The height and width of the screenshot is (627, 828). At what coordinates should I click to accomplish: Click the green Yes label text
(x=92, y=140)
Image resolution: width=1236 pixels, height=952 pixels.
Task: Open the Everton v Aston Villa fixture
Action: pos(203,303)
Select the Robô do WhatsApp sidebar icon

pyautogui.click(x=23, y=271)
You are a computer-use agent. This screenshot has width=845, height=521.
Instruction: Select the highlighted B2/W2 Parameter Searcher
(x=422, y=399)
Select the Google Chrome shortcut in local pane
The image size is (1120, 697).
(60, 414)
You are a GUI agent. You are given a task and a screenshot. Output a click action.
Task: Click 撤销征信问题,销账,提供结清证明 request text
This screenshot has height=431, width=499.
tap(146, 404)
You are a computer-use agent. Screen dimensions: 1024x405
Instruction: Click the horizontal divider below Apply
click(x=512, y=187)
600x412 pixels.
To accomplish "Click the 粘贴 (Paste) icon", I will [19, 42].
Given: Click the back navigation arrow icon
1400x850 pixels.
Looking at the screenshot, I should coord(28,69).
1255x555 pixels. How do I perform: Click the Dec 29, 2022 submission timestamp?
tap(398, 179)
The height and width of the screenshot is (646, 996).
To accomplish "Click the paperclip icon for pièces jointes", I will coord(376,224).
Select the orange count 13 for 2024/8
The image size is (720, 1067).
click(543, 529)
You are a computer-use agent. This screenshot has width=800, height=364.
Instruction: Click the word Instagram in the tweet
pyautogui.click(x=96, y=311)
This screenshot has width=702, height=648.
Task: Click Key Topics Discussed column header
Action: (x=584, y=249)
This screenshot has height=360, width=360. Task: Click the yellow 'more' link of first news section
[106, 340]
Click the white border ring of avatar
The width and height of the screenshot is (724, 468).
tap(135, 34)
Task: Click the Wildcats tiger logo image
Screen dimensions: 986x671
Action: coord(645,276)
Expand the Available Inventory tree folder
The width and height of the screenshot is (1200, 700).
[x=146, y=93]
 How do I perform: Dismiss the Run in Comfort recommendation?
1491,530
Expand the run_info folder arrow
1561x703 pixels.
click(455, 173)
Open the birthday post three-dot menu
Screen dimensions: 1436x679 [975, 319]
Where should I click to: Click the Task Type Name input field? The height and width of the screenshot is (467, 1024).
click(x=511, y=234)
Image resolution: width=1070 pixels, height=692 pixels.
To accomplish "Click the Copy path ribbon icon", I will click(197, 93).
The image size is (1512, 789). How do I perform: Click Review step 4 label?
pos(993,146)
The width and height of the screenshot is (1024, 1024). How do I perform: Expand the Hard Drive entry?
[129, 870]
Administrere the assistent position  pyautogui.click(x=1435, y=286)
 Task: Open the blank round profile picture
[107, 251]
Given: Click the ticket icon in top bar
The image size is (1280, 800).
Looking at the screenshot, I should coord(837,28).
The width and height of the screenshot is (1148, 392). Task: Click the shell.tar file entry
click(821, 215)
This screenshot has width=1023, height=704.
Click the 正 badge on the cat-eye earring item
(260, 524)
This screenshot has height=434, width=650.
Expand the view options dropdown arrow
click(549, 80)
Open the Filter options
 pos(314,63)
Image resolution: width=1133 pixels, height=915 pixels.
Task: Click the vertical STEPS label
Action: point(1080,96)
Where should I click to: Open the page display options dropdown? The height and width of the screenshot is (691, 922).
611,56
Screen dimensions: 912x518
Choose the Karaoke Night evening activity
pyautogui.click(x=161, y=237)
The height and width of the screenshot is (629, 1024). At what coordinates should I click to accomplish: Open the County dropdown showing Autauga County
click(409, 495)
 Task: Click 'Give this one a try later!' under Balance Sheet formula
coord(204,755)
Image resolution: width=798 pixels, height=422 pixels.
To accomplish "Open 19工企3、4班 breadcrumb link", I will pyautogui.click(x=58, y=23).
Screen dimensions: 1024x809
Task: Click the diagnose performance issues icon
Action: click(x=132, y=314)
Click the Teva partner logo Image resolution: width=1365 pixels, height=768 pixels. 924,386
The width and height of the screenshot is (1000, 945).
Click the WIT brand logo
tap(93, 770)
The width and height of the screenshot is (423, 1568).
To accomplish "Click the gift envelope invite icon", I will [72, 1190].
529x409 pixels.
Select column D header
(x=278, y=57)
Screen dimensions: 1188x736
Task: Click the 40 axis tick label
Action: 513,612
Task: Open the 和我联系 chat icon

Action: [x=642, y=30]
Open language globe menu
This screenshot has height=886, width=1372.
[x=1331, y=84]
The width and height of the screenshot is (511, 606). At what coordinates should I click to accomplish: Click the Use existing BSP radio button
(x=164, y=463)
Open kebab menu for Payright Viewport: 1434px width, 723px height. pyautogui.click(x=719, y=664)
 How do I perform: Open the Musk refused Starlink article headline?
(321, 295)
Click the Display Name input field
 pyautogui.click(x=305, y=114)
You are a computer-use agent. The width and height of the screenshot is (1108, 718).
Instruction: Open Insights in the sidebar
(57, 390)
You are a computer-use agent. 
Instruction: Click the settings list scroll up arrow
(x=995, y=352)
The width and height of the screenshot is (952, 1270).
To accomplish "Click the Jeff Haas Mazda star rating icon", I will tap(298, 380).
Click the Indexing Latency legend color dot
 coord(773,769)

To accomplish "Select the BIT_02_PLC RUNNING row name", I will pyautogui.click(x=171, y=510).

--------

> [What the task asks] Would you please give all of the entries above once more, exactly as they are?

> [Task output]
The height and width of the screenshot is (627, 828). At what coordinates should I click to accomplish: Click the green Yes label text
(x=92, y=140)
Image resolution: width=1236 pixels, height=952 pixels.
Task: Open the Everton v Aston Villa fixture
Action: pos(203,303)
Select the Robô do WhatsApp sidebar icon

pyautogui.click(x=23, y=271)
You are a computer-use agent. This screenshot has width=845, height=521.
Instruction: Select the highlighted B2/W2 Parameter Searcher
(x=422, y=399)
Select the Google Chrome shortcut in local pane
The image size is (1120, 697).
(60, 414)
You are a GUI agent. You are given a task and a screenshot. Output a click action.
Task: Click 撤销征信问题,销账,提供结清证明 request text
This screenshot has height=431, width=499.
tap(146, 404)
You are a computer-use agent. Screen dimensions: 1024x405
Instruction: Click the horizontal divider below Apply
click(x=512, y=187)
600x412 pixels.
To accomplish "Click the 粘贴 (Paste) icon", I will [19, 42].
Given: Click the back navigation arrow icon
1400x850 pixels.
Looking at the screenshot, I should coord(28,69).
1255x555 pixels. How do I perform: Click the Dec 29, 2022 submission timestamp?
tap(398, 179)
The height and width of the screenshot is (646, 996).
To accomplish "Click the paperclip icon for pièces jointes", I will coord(376,224).
Select the orange count 13 for 2024/8
The image size is (720, 1067).
click(543, 529)
You are a computer-use agent. This screenshot has width=800, height=364.
Instruction: Click the word Instagram in the tweet
pyautogui.click(x=96, y=311)
This screenshot has width=702, height=648.
Task: Click Key Topics Discussed column header
Action: (x=584, y=249)
This screenshot has height=360, width=360. Task: Click the yellow 'more' link of first news section
[106, 340]
Click the white border ring of avatar
The width and height of the screenshot is (724, 468).
tap(135, 34)
Task: Click the Wildcats tiger logo image
Screen dimensions: 986x671
Action: coord(645,276)
Expand the Available Inventory tree folder
The width and height of the screenshot is (1200, 700).
[x=146, y=93]
 How do I perform: Dismiss the Run in Comfort recommendation?
1491,530
Expand the run_info folder arrow
1561x703 pixels.
click(455, 173)
Open the birthday post three-dot menu
Screen dimensions: 1436x679 [975, 319]
Where should I click to: Click the Task Type Name input field? The height and width of the screenshot is (467, 1024).
click(x=511, y=234)
Image resolution: width=1070 pixels, height=692 pixels.
To accomplish "Click the Copy path ribbon icon", I will click(197, 93).
The image size is (1512, 789). How do I perform: Click Review step 4 label?
pos(993,146)
The width and height of the screenshot is (1024, 1024). How do I perform: Expand the Hard Drive entry?
[129, 870]
Administrere the assistent position  pyautogui.click(x=1435, y=286)
 Task: Open the blank round profile picture
[107, 251]
Given: Click the ticket icon in top bar
The image size is (1280, 800).
Looking at the screenshot, I should coord(837,28).
The width and height of the screenshot is (1148, 392). Task: Click the shell.tar file entry
click(821, 215)
This screenshot has width=1023, height=704.
Click the 正 badge on the cat-eye earring item
(260, 524)
This screenshot has height=434, width=650.
Expand the view options dropdown arrow
click(549, 80)
Open the Filter options
 pos(314,63)
Image resolution: width=1133 pixels, height=915 pixels.
Task: Click the vertical STEPS label
Action: point(1080,96)
Where should I click to: Open the page display options dropdown? The height and width of the screenshot is (691, 922).
611,56
Screen dimensions: 912x518
Choose the Karaoke Night evening activity
pyautogui.click(x=161, y=237)
The height and width of the screenshot is (629, 1024). At what coordinates should I click to accomplish: Open the County dropdown showing Autauga County
click(409, 495)
 Task: Click 'Give this one a try later!' under Balance Sheet formula
coord(204,755)
Image resolution: width=798 pixels, height=422 pixels.
To accomplish "Open 19工企3、4班 breadcrumb link", I will pyautogui.click(x=58, y=23).
Screen dimensions: 1024x809
Task: Click the diagnose performance issues icon
Action: click(x=132, y=314)
Click the Teva partner logo Image resolution: width=1365 pixels, height=768 pixels. 924,386
The width and height of the screenshot is (1000, 945).
Click the WIT brand logo
tap(93, 770)
The width and height of the screenshot is (423, 1568).
To accomplish "Click the gift envelope invite icon", I will [72, 1190].
529x409 pixels.
Select column D header
(x=278, y=57)
Screen dimensions: 1188x736
Task: Click the 40 axis tick label
Action: 513,612
Task: Open the 和我联系 chat icon

Action: [x=642, y=30]
Open language globe menu
This screenshot has height=886, width=1372.
[x=1331, y=84]
The width and height of the screenshot is (511, 606). At what coordinates should I click to accomplish: Click the Use existing BSP radio button
(x=164, y=463)
Open kebab menu for Payright Viewport: 1434px width, 723px height. pyautogui.click(x=719, y=664)
 How do I perform: Open the Musk refused Starlink article headline?
(321, 295)
Click the Display Name input field
 pyautogui.click(x=305, y=114)
You are a computer-use agent. The width and height of the screenshot is (1108, 718).
Instruction: Open Insights in the sidebar
(57, 390)
You are a computer-use agent. 
Instruction: Click the settings list scroll up arrow
(x=995, y=352)
The width and height of the screenshot is (952, 1270).
To accomplish "Click the Jeff Haas Mazda star rating icon", I will tap(298, 380).
Click the Indexing Latency legend color dot
 coord(773,769)

To accomplish "Select the BIT_02_PLC RUNNING row name", I will pyautogui.click(x=171, y=510).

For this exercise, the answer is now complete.